▸ TASK OBJECTIVE
Identify the line with "Instruction: Select the"; copy word for word that line and every one after it, to the end of the listing. Exclude pictures.

▸ SUPPLIED DATA
+--

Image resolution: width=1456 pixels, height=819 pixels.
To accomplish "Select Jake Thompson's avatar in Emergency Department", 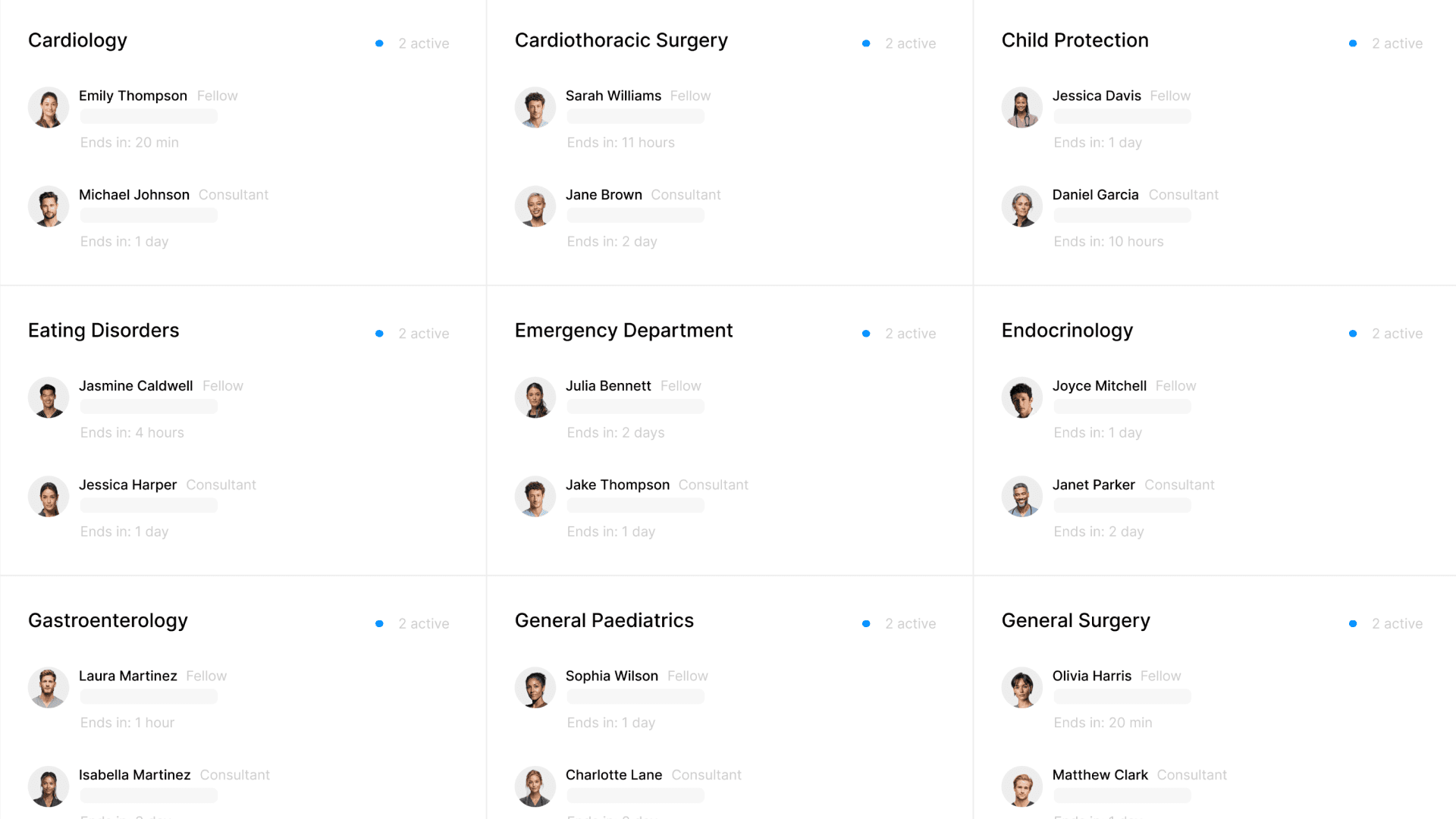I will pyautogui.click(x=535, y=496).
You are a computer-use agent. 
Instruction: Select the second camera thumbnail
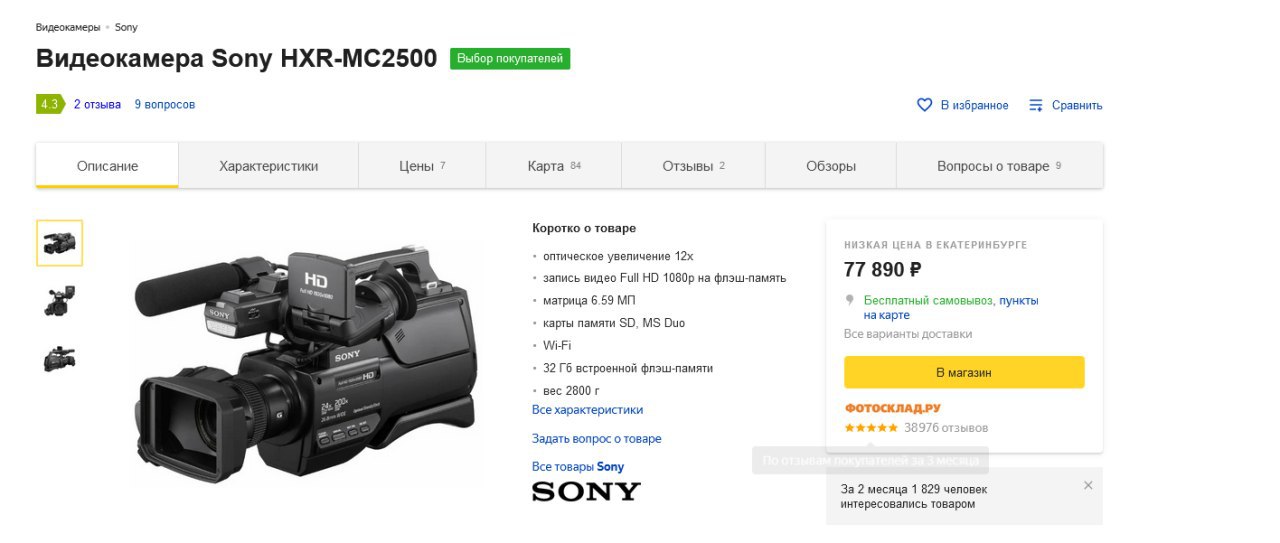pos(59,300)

+--

▸ ANSWER SECTION
Instruction: Select the second camera thumbnail
pos(59,300)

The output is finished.